Uniball vs. bushing links

Chancegoodman

Well-known member
Joined
Oct 2, 2022
Messages
266
Location
temecula , ca
Alright Ik people are a lot smarter than me soooo… what are the advantages and disadvantages of both a uniball set or bushing for link? I understand price will be one but is the performance of a uniball link that much better than a bushing link?
 
Uniball offers more misalignment, more robust, and I'd imagine is less forgiving if anything in your link setup is binding. I went with a bushing for the front and heim at the rear to keep noise and cost down. 3 seasons in and no noticeable wear on the front bushings. My bushings are mounted square with the truck and the links have a kick built in so they mount wider at the axle.
 
I have uniballs on my 68 ford links but that truck isn't done and won't be for many years. I know a few guys that don't like uniball anti wobbles because the delrin anti wobble inserts crack and break apart. I did a ranger and the TT links it had ran uniballs BUT had some machined billet plates that bolted to side of uniball cups so the links could only move side to side not roll at all. I liked those since all metal and the wear would be minimal and a part you could change if necessary but I don't see it breaking during a trip causing any issues. I've always ran bushings mounted square the the chassis and never had a problem or excessive wear on the bushings ever.

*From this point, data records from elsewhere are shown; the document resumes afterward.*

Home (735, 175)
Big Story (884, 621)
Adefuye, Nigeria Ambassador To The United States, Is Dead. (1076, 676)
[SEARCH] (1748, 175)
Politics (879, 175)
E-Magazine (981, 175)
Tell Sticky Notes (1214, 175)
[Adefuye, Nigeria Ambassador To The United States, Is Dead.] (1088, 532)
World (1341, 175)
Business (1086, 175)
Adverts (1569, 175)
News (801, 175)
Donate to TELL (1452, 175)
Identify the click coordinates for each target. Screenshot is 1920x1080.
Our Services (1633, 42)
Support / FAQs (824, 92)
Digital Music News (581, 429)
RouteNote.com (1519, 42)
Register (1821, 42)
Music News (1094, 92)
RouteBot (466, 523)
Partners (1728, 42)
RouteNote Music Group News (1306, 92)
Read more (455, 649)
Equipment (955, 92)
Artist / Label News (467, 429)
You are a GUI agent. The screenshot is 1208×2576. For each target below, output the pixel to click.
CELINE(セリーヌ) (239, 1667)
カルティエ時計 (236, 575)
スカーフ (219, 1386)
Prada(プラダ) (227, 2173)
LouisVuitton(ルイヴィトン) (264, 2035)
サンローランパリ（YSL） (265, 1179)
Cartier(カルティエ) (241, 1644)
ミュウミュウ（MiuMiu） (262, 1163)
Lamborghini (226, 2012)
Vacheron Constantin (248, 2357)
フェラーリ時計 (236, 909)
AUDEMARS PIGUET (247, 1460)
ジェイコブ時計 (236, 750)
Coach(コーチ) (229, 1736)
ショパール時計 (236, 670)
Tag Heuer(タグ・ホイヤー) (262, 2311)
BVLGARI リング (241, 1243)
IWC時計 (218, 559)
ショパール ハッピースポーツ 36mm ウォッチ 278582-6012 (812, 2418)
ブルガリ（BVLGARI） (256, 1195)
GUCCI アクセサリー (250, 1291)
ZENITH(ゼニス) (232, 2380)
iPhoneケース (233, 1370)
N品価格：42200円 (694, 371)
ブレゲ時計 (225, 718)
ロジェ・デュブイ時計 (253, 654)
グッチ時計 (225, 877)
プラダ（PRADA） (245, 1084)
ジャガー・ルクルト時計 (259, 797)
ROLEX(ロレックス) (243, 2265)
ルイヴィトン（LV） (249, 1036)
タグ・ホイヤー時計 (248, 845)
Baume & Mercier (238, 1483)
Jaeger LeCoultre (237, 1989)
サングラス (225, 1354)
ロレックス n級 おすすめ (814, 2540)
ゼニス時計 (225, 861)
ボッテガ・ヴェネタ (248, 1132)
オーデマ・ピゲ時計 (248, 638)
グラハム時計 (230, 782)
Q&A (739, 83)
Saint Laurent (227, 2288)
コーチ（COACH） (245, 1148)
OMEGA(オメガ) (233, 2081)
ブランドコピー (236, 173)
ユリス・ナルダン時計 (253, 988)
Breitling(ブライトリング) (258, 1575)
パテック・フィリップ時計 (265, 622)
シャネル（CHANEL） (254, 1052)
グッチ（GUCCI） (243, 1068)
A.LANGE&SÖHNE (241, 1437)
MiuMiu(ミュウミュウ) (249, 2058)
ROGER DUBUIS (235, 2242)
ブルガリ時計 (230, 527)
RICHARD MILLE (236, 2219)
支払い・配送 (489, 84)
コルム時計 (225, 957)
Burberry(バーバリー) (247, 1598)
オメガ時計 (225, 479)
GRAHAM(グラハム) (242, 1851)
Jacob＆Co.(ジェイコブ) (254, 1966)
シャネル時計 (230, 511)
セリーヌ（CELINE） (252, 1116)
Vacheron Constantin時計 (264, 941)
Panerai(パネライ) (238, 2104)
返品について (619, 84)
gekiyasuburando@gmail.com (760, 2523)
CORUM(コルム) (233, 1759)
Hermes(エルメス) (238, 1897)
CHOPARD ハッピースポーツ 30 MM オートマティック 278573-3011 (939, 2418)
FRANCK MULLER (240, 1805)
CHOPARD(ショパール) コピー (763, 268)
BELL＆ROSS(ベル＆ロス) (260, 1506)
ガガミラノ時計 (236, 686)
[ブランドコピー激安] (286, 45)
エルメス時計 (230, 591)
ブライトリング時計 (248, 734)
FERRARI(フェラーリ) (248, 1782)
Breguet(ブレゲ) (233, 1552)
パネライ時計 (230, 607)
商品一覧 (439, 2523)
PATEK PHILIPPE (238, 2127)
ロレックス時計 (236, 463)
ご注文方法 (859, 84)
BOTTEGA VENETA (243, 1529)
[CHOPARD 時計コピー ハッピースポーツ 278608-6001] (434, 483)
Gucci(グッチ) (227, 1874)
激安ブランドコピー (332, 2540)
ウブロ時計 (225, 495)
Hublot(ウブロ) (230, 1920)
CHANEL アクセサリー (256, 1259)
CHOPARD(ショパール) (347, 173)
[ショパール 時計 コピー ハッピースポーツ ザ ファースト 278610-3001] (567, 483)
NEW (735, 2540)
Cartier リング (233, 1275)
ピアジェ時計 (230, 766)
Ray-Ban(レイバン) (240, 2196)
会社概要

Cost for minimal benefit isn't there for me with uniballs. I got the BMS anti wobbles for free so figured I'd try them out on my truck.
 
Mine are bushings. You have to use poly, not Delrin and like above you need to build the kick into link and mount the bushings square to the truck, not square to the link.
The bushings have held up well, only replaced them once in the last 10yrs.
I do wish I had done uniballs though. Bushings are notoriously noisy and any bushing deflection lets the axle move around under the truck.
 
I get 7-9 hard years out of bushings. I like the extra "give" it has that takes stress off of the mounts.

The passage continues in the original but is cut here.